If the latter, that declaration that the "generation" or nation of the Jews would perdure until the end of the world would certainly agree with St. Paul's divinely inspired declarations to the Romans that God has not forsaken the Jews and that all Israel shall be saved. How many Jews have converted to the Catholic faith over the past two millennia God alone can number -- but St. John's vision of the 144,000 redeemed Israelites joined by the innumerable multitude of redeemed Gentiles gives us confidence that God has reserved for Himself a faithful remnant of Jewish Catholics. Whether or not there will be a general conversion of Jews just before or during the reign of Antichrist as many of the Fathers taught (and as perhaps suggested by Christ's own words in Matt. 23:39), Catholics can rejoice that God has been true to His word, that He has not forsaken the people of the Old Covenant, that He 'has again chosen Jerusalem'(Zech. 2:12) as He said.
ABS said, "the old premillennialism of some of the Early Church Fathers was for them a concomitant and fertile ground for the idea of the mass conversion of the Jews . . ."
But most of the early Fathers were not Chiliasts, and yet most of them held that God would intervene to redeem non-Catholic Jews during the end times. There is nothing in Scripture that contradicts that patristic teaching, much that meshes well with it, and Nicaea II enjoins on all the faithful never to reject any ecclesial tradition.
At the wedding of the Duke and Duchess of Cambridge, I noticed that the order of service followed the 1928 BCP in omitting all the Old Testament allusions present in the 1662 BCP. This sort of thing is perilously near to Marcionism.
Dear Confitebor. Thanks for the St Bede correction. ABS must have skipped right over that without it registering which doesn't say much for his diligence.
Dom Ochard's "A Catholic Commentary on Holy Scripture" was reviewed this morning and there was no mention of Enoch/Elias (as there is in Haydock's Douay commentary) but the Truth of God's omniscience is stressed and so who is ABS to contest what Bishop Emeritus Ratzinger has claimed?
Well, the objection is that The Church has stopped preaching the Gospel to the Jews whereas The Great Commission is a COMMAND.
One can (and who doesn't like to do this?) speculate about this or that biblical passage and what it means but no individual, of whatever station, can claim the Church ought not preach the Gospel to The Jews.
IF a Pope visited a Synagogue and preached the Gospel - and they should - that would be the end of the anthropocentric peace between us and the Jews but we desire their salvation not a political agreement, right?
Truth divides; Jesus divides and it is He who we must be about.

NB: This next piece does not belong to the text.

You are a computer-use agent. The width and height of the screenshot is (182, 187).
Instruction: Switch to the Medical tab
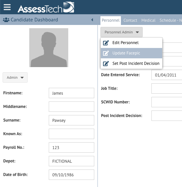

Years ago when I first read Sts. Irenaeus and Hippolytus, and even some later non-Chiliast Fathers, I learned of the patristic tradition that Enoch and Elias will be the Two Martyrs of the Apocalypse through whom God will effect a general conversion of the Jews to the Catholic Faith during the reign of Antichrist. I don't know if that specific interpretation of St. John's vision of the Two Martyrs is something binding on the faithful, but I do find the belief in an endtimes conversion of the Jews to be pretty common in the Fathers, so I think we cannot reject that belief.
Even my 1940 St. Andrew Daily Missal references the commentary of St. Jerome for last Sunday's Gospel (Matt. 9:18026), in which the great Doctor said Christ's healing of the two women in that pericope was an allegorical prophecy. The Missal says, "The one with an issue of blood is first restored to health, and the daughter of the prince of the synagogue afterwards, for the Apostle [Paul] has said: 'When the fullness of the Gentiles shall have entered, then shall all Israel be saved.'"
You and I are in absolute agreement that it is a sin and a heresy to refuse to evangelise the Jews. God is calling all men to penance today -- we don't abandon the Jews and leave Enoch and Elias to do the job for us. The Church's mission is "to the Jew first and also to the Greek." All this "we must never proselytise" talk is in fact abandoning souls to damnation.